Places that offer honours degrees such as 'Waste Management and Dance', 'Third World Development and Pop Music', 'Equestrian Psychology', 'Australian Studies' and 'Criminology and Pop Music Production' really want to be the subject of a bit of waste management themselves I reckon.
Quango opposes crackdown on degrees - Telegraph
But surely you know that the Uni doesn't offer a degree in "Waste Management and Dance" or "Third World Development and Pop Music". These are all joint honours choices - 2 entirely separate "degree level" courses - like someone choosing to do say "Maths" and "Music" as two Highers at school.
"Australian Studies" is the only one of the courses listed that would be a genuine single choice - however, again it is basically a joint honours type course because the student will be made to choose at least two courses in different fields that relate to Australia - so for example Australian History and Australian Literature, or Australian Politics and Environmental Issues Linked to Australia (study of the coral reef perhaps), or you could choose Australian Literature and Australian Musical History if the uni had a professor really into Nick Cave or The Go-Betweens.

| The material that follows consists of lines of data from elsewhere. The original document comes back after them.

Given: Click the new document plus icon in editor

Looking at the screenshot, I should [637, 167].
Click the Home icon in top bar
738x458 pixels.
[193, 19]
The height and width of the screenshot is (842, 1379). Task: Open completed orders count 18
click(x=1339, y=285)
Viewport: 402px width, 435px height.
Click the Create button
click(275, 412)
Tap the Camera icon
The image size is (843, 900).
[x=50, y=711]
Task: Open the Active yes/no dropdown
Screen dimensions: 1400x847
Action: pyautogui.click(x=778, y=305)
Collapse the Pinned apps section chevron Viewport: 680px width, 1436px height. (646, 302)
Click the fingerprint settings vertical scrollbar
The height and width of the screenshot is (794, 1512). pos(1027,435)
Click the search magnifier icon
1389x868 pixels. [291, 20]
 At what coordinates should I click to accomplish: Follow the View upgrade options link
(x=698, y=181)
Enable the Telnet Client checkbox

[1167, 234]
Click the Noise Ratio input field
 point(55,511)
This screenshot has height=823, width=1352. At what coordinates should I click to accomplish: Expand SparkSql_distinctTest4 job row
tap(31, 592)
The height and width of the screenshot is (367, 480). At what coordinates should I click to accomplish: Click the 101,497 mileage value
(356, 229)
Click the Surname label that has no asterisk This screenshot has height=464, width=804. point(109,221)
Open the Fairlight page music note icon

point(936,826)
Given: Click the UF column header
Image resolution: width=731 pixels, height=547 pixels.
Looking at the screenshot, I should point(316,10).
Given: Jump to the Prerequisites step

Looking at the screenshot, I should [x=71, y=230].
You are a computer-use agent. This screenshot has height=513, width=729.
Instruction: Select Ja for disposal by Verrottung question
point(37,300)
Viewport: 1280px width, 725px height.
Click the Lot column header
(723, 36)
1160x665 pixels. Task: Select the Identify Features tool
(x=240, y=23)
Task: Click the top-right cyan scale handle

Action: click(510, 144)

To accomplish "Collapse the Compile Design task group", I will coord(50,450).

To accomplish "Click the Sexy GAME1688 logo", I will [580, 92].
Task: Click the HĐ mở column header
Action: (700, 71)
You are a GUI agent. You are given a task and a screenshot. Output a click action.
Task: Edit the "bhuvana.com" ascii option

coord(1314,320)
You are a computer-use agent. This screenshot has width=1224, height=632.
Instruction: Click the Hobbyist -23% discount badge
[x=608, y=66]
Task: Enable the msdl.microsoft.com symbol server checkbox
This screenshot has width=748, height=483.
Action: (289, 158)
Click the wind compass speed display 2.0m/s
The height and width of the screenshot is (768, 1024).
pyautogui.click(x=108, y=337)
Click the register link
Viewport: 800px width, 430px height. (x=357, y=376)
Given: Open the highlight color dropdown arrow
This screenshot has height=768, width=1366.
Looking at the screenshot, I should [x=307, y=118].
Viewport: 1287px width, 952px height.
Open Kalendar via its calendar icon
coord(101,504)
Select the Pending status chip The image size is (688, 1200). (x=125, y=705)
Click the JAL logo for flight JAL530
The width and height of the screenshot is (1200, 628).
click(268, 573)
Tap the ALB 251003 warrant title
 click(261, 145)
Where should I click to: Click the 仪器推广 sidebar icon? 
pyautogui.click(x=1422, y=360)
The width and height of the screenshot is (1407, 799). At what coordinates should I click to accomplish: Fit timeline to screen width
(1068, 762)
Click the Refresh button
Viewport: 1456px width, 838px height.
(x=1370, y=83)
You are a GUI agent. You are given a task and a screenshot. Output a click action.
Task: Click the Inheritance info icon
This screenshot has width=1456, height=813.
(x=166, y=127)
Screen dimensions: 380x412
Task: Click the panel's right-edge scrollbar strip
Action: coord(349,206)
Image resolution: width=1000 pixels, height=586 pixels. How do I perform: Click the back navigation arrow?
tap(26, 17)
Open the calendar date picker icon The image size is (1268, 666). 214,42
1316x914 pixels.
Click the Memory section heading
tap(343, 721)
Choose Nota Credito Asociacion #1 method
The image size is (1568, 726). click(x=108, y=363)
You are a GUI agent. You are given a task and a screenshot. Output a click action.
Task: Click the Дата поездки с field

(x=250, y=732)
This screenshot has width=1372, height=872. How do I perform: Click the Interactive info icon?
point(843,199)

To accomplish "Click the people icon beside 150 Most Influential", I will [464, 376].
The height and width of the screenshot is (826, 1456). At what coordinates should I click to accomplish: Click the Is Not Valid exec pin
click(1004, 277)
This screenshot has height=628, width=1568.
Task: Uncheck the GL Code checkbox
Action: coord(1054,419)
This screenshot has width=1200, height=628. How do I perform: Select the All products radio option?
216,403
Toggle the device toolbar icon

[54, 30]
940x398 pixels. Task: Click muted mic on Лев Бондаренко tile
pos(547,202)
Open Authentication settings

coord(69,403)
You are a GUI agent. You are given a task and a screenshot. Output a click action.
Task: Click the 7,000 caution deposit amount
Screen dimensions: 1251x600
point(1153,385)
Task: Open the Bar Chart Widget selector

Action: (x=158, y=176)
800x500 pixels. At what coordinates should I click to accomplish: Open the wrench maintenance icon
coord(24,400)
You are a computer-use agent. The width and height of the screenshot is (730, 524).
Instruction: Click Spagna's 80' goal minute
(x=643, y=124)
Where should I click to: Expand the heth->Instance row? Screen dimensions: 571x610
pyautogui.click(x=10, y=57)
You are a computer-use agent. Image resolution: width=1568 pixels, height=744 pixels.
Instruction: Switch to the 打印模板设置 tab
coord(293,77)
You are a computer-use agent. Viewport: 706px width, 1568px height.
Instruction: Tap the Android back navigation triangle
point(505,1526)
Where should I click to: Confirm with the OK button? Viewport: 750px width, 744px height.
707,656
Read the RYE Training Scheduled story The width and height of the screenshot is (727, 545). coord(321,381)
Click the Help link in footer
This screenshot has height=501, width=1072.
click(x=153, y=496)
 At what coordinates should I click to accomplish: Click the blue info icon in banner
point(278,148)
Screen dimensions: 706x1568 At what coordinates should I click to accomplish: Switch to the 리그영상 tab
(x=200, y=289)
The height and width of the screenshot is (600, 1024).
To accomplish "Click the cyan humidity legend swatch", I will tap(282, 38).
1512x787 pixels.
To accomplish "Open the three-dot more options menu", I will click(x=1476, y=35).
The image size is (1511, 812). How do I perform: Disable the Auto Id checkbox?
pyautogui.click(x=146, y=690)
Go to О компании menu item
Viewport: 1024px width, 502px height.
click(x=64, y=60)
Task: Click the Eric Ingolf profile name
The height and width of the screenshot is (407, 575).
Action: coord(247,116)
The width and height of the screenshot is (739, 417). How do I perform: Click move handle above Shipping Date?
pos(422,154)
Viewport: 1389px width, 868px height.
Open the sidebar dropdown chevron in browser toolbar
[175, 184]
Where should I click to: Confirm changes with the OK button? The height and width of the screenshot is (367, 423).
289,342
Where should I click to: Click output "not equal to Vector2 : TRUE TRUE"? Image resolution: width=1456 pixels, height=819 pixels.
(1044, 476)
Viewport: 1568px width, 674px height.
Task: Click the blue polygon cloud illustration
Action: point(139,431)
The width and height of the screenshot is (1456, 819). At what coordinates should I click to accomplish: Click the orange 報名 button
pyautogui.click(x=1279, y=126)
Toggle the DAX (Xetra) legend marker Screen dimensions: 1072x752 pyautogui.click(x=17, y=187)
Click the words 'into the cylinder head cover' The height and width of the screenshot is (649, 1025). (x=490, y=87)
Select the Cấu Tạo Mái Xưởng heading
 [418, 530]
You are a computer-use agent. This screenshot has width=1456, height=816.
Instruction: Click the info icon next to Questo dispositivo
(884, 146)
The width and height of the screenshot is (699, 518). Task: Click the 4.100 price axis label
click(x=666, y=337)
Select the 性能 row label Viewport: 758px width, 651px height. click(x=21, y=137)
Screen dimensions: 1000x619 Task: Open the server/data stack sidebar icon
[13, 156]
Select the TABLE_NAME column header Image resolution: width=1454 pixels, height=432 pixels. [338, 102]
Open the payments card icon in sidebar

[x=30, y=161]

In the USA the idea of joint honours courses is far more common but they tend to split it into a Major course and a minor course - so you'd get a degree that says you have a Major in Waste Management and a Minor in Dance - making it pretty clear to potential employers where your "deeper" area of knowledge is.
Personally I don't think it matters much what most degrees are in - the point of them is to prove you can study, gather evidence, produce work that makes it clear you can sift through data and make a worthwhile report or piece of work. Obviously some degrees are much more vocationally important - doctors, vets, lawyers etc but really does it make any difference if those graduate trainees at some office based company did their dissertations on Australian History, Literature of the 19th century, Psychology of Football fans or Waste Management techniques in rural England?
What
IS important is that the standard of work they do on these courses are high enough to warrant a degree - that is surely the big issue and having seen work produced at Edinburgh University in traditional courses I don't think that issue is exclusive to the "way out" there courses.